O modelo experimental, apresentado nesta quinta-feira (17), circulará durante 30 dias na linha 061 – Moreninha/Shopping Campo Grande, uma das mais movimentadas da capital. O projeto envolve a Agetran, a concessionária MSGás, e técnicos da área de transporte urbano. O objetivo é avaliar o desempenho técnico, o conforto para o passageiro, o consumo de combustível e a viabilidade econômica do modelo.
O vereador Maicon Nogueira (PP), relator da CPI do Transporte, afirmou que o teste só aconteceu após forte pressão do Legislativo. “O Consórcio Guaicurus está em frangalhos. A frota está velha, e o povo é que paga o preço com ônibus lotados, sem ar-condicionado e atrasados. Esse teste é resultado direto do nosso trabalho na CPI”, destacou.

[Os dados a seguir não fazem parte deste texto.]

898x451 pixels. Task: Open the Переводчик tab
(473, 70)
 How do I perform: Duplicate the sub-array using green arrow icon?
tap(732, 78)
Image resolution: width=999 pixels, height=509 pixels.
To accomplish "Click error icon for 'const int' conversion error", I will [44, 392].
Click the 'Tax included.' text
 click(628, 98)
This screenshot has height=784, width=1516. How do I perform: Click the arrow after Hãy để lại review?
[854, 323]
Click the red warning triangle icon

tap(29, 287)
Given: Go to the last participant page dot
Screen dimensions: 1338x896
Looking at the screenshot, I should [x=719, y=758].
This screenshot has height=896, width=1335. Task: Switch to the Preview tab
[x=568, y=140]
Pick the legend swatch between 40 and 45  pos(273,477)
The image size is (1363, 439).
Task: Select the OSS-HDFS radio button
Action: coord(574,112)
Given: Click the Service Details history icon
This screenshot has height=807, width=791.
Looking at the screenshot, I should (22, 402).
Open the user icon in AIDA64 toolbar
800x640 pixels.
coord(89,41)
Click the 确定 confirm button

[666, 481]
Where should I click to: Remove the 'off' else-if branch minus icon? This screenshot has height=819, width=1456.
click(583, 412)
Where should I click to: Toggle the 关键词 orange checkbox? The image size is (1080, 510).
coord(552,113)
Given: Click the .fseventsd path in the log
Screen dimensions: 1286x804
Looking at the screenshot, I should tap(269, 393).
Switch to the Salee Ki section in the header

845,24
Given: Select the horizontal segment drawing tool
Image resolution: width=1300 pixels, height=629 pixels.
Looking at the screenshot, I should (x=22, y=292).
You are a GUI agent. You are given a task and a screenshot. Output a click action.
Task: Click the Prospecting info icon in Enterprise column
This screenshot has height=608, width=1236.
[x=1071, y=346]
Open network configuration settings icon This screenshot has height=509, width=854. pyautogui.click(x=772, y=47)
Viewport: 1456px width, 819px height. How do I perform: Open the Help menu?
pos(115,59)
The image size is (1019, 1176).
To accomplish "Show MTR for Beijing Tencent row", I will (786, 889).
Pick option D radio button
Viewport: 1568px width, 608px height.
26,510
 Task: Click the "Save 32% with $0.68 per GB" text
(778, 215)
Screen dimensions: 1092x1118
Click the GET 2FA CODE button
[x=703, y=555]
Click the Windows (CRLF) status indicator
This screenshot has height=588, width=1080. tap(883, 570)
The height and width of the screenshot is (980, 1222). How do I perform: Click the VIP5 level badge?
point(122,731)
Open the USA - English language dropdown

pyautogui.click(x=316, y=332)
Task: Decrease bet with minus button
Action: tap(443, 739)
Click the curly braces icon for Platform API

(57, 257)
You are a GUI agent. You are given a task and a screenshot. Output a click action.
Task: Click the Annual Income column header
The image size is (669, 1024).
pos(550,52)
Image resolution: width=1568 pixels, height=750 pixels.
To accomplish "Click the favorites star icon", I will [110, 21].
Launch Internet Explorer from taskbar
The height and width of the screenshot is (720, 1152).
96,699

Para especialistas, o teste é positivo, mas tardio. “O modal está defasado. Campo Grande ficou para trás enquanto outras capitais já implementaram ônibus elétricos ou híbridos em suas rotas principais. Esse teste é um alívio, mas ainda tímido”, afirma o urbanista Paulo Rocha.
O uso de combustíveis alternativos como o biometano também pode abrir portas para parcerias com o setor privado e baratear a operação no médio prazo. Ainda assim, a população segue desconfiada: “Espero que não seja só propaganda pra enganar a gente antes da eleição”, disse Lucinéia da Silva, auxiliar de serviços gerais e usuária da linha testada.